--- START ---
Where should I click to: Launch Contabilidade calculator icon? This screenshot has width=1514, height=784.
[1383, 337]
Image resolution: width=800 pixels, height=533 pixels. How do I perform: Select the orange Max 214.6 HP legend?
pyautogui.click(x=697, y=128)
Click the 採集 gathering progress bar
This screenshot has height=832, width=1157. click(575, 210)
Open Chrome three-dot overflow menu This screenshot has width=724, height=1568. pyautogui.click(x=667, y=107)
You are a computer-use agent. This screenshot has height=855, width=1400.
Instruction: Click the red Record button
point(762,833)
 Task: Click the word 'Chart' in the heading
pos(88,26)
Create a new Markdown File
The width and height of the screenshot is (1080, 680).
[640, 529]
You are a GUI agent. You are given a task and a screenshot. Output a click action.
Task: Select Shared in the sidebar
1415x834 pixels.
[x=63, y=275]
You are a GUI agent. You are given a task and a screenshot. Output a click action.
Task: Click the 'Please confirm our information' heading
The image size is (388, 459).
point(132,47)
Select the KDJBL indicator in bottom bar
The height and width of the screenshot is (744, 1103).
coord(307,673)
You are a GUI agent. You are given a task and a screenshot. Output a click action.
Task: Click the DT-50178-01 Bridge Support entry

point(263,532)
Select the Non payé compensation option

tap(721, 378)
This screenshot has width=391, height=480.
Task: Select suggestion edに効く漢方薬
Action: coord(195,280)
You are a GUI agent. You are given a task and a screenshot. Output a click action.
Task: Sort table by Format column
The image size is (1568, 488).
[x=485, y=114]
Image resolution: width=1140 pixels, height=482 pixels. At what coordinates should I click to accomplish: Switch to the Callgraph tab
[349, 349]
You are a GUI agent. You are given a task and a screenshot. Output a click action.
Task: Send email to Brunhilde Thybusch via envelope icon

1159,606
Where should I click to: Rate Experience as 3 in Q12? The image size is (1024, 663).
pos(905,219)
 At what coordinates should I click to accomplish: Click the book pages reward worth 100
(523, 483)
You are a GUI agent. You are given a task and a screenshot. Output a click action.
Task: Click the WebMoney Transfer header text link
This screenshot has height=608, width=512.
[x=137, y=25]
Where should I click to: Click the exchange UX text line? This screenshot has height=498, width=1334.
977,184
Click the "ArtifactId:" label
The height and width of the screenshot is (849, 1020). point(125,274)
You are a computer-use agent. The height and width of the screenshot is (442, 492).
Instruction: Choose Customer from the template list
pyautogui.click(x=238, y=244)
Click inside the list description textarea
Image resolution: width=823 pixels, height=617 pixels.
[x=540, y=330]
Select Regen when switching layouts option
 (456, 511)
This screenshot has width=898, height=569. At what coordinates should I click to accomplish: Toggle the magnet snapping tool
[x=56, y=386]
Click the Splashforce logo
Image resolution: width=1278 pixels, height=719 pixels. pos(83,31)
--- END ---
## Task item
A complete and exact repetition of the entries is required.

## Exercise response
Where should I click to: Launch Contabilidade calculator icon? This screenshot has width=1514, height=784.
[1383, 337]
Image resolution: width=800 pixels, height=533 pixels. How do I perform: Select the orange Max 214.6 HP legend?
pyautogui.click(x=697, y=128)
Click the 採集 gathering progress bar
This screenshot has height=832, width=1157. click(575, 210)
Open Chrome three-dot overflow menu This screenshot has width=724, height=1568. pyautogui.click(x=667, y=107)
You are a computer-use agent. This screenshot has height=855, width=1400.
Instruction: Click the red Record button
point(762,833)
 Task: Click the word 'Chart' in the heading
pos(88,26)
Create a new Markdown File
The width and height of the screenshot is (1080, 680).
[640, 529]
You are a GUI agent. You are given a task and a screenshot. Output a click action.
Task: Select Shared in the sidebar
1415x834 pixels.
[x=63, y=275]
You are a GUI agent. You are given a task and a screenshot. Output a click action.
Task: Click the 'Please confirm our information' heading
The image size is (388, 459).
point(132,47)
Select the KDJBL indicator in bottom bar
The height and width of the screenshot is (744, 1103).
coord(307,673)
You are a GUI agent. You are given a task and a screenshot. Output a click action.
Task: Click the DT-50178-01 Bridge Support entry

point(263,532)
Select the Non payé compensation option

tap(721, 378)
This screenshot has width=391, height=480.
Task: Select suggestion edに効く漢方薬
Action: coord(195,280)
You are a GUI agent. You are given a task and a screenshot. Output a click action.
Task: Sort table by Format column
The image size is (1568, 488).
[x=485, y=114]
Image resolution: width=1140 pixels, height=482 pixels. At what coordinates should I click to accomplish: Switch to the Callgraph tab
[349, 349]
You are a GUI agent. You are given a task and a screenshot. Output a click action.
Task: Send email to Brunhilde Thybusch via envelope icon

1159,606
Where should I click to: Rate Experience as 3 in Q12? The image size is (1024, 663).
pos(905,219)
 At what coordinates should I click to accomplish: Click the book pages reward worth 100
(523, 483)
You are a GUI agent. You are given a task and a screenshot. Output a click action.
Task: Click the WebMoney Transfer header text link
This screenshot has height=608, width=512.
[x=137, y=25]
Where should I click to: Click the exchange UX text line? This screenshot has height=498, width=1334.
977,184
Click the "ArtifactId:" label
The height and width of the screenshot is (849, 1020). point(125,274)
You are a computer-use agent. The height and width of the screenshot is (442, 492).
Instruction: Choose Customer from the template list
pyautogui.click(x=238, y=244)
Click inside the list description textarea
Image resolution: width=823 pixels, height=617 pixels.
[x=540, y=330]
Select Regen when switching layouts option
 (456, 511)
This screenshot has width=898, height=569. At what coordinates should I click to accomplish: Toggle the magnet snapping tool
[x=56, y=386]
Click the Splashforce logo
Image resolution: width=1278 pixels, height=719 pixels. pos(83,31)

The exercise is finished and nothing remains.